Your tasks:
- a) Answer these from the debt notes below, one answer per line:
(i) How much did the Company pay Comerica Bank on February 22, 2018?
(ii) How much interest was paid to Comerica Bank during the nine months ended September 30, 2018?
(iii) How much interest was paid on the related party debt assumed during the nine months ending September 30, 2018?
- b) List every distinct full calendar date (month, day and year) that appears in the debt notes below.

Passage to read:
#####

On February 22, 2018, the Company paid $40,000 to Comerica Bank to pay off the balance of the Master Revolver assumed by the Company on November 1, 2017.

 

As of September 30, 2018, the Master Note which had secured a letter of credit totaling $250,000 (Note 4) was terminated upon the deactivation of the letter of credit.  Interest paid to Comerica Bank during the nine months ended September 30, 2018 was $312.

 

Guaranty of the Master Note at origination on July 25, 2017 was made by two former members of Summer Northeast (Neil Leibman and Tom O’Leary) who are also members of the Company’s Board (Mr. Leibman is also an executive officer).  In accordance with the provisions of the Purchase Agreement, the Company, as soon as practicable, is required to replace the credit facilities (Note 4) secured by the Master Note and arrange a release of the guaranty by such guarantors.   Until such release is effective, the Company agrees to pay monthly interest to the guarantors, at the lowest applicable federal rate published by the Internal Revenue Service, on the outstanding balance of such credit facility.  Upon termination of the Master Note on July 26, 2018, Mr. Leibman and Mr. O’Leary were released as guarantors.

 

NOTE 14 – DEBT TO RELATED PARTIES ASSUMED

 

On November 1, 2017, the Company assumed $767,677 of related party debt owed by Summer Northeast to members Tom O’Leary and Neil Leibman pursuant to the terms of the Purchase Agreement (Note 13).  Messrs. O’Leary and Leibman serve on the Company’s Board (Mr. Leibman is also an executive officer).

 

In accordance with the Amended and Restated Limited Liability Company Agreement of Summer Northeast, the amount of any loan or advance by a member shall not be treated as a contribution to the capital of the lending member but shall be considered a debt.   The loan bears interest at the rate of the greater of (i) 12% per annum or (ii) the Prime Rate plus 5%, payable monthly with a maturity date of October 31, 2018.  

 

During the nine-months ending September 30, 2018, the $767,677 was paid in full to the related parties Messrs. O’Leary and Leibman and interest paid on such related party debt assumed was $35,057.

 

As of September 30, 2018, and December 31, 2017, the outstanding debt to related parties was $0 and $767,677, respectively.

#####

Supplied data:
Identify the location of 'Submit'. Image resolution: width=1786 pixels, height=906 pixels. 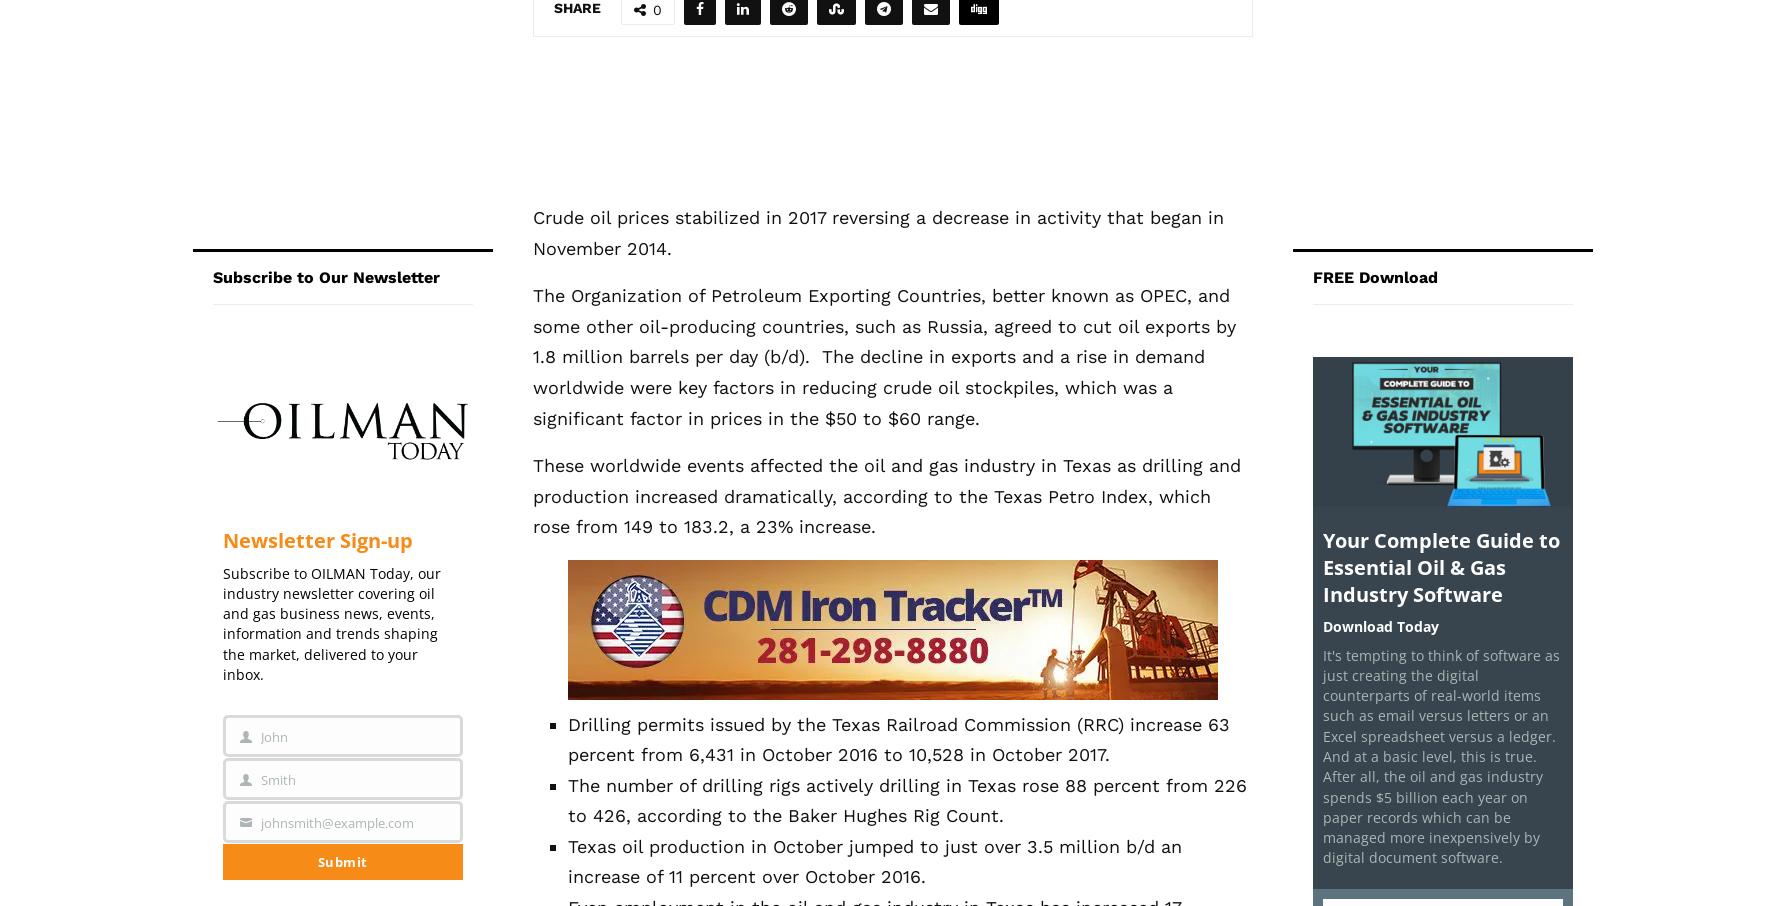
(342, 860).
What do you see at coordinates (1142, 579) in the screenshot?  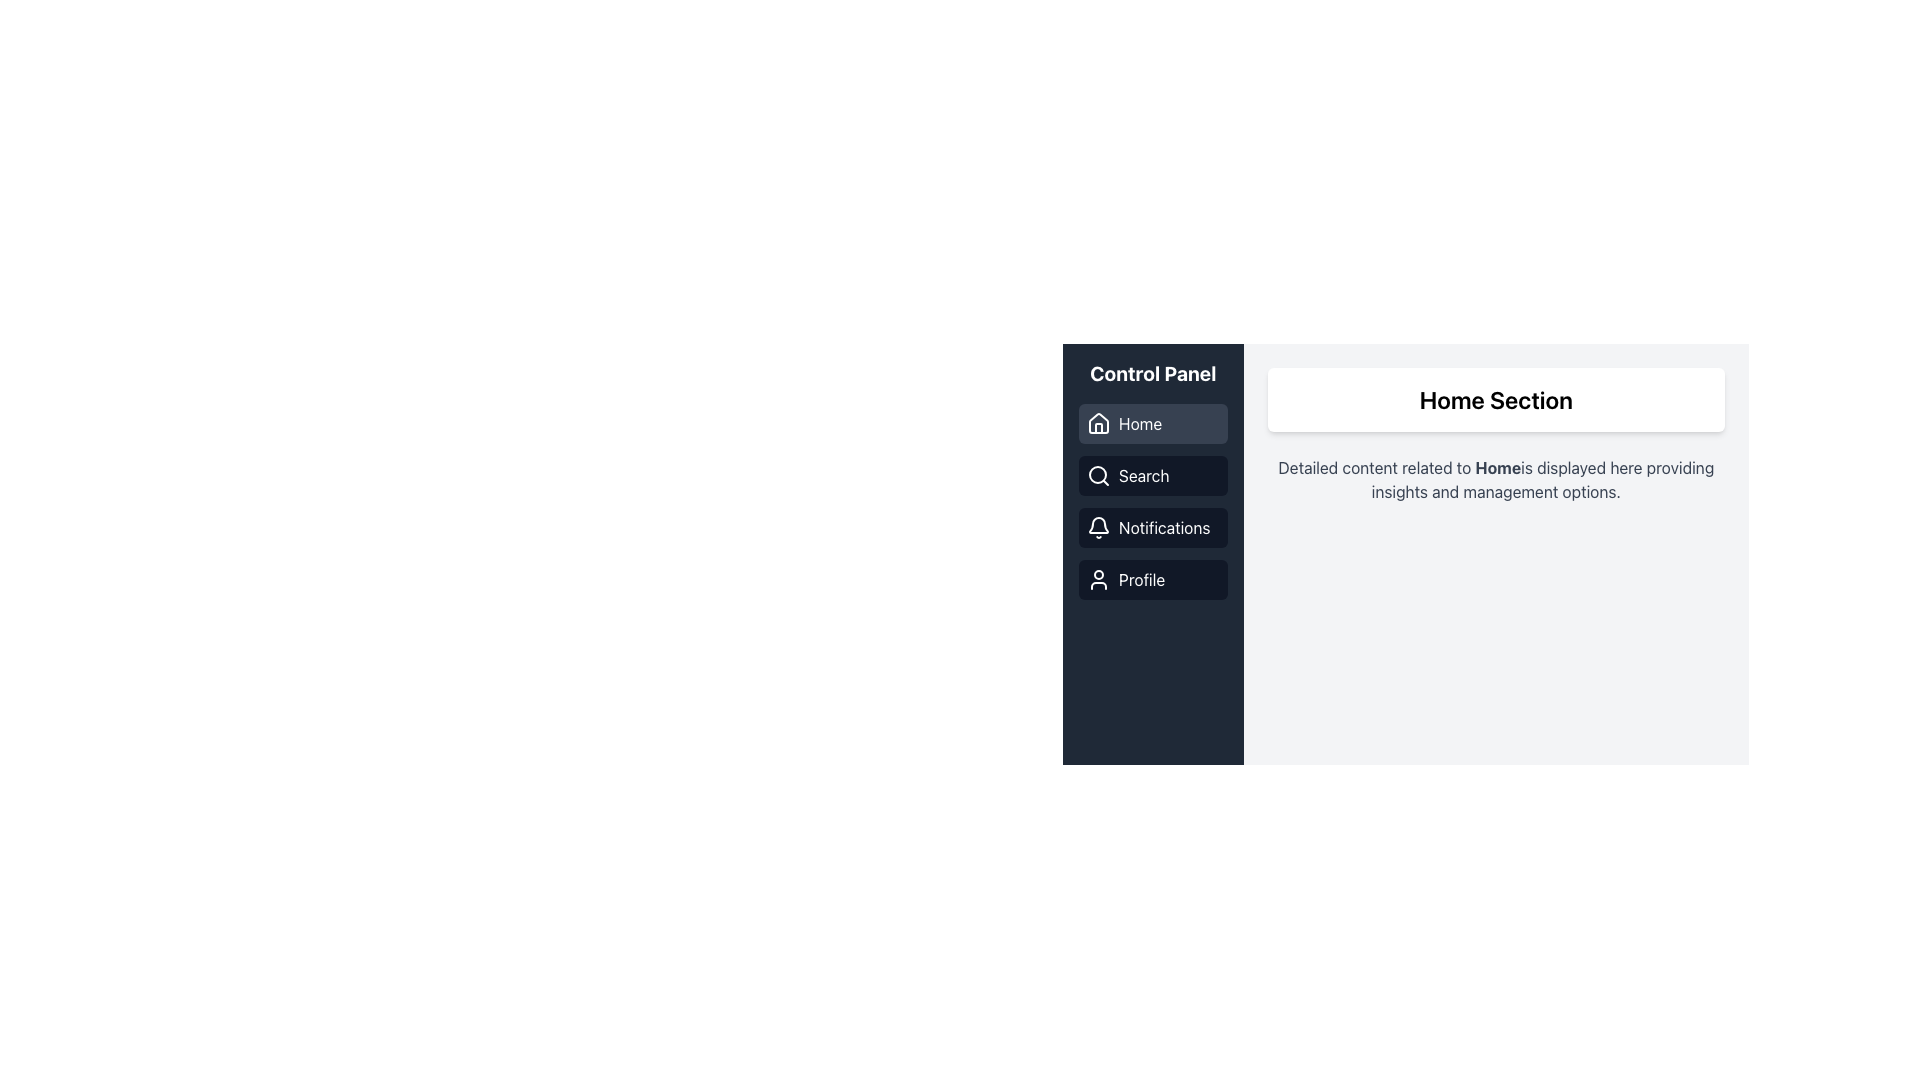 I see `text label for the 'Profile' menu option located in the sidebar navigation, immediately to the right of the user icon` at bounding box center [1142, 579].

#####

In response:
- a)
(i) $40,000
(ii) $312
(iii) $35,057

- b)
February 22, 2018
November 1, 2017
September 30, 2018
July 25, 2017
July 26, 2018
October 31, 2018
December 31, 2017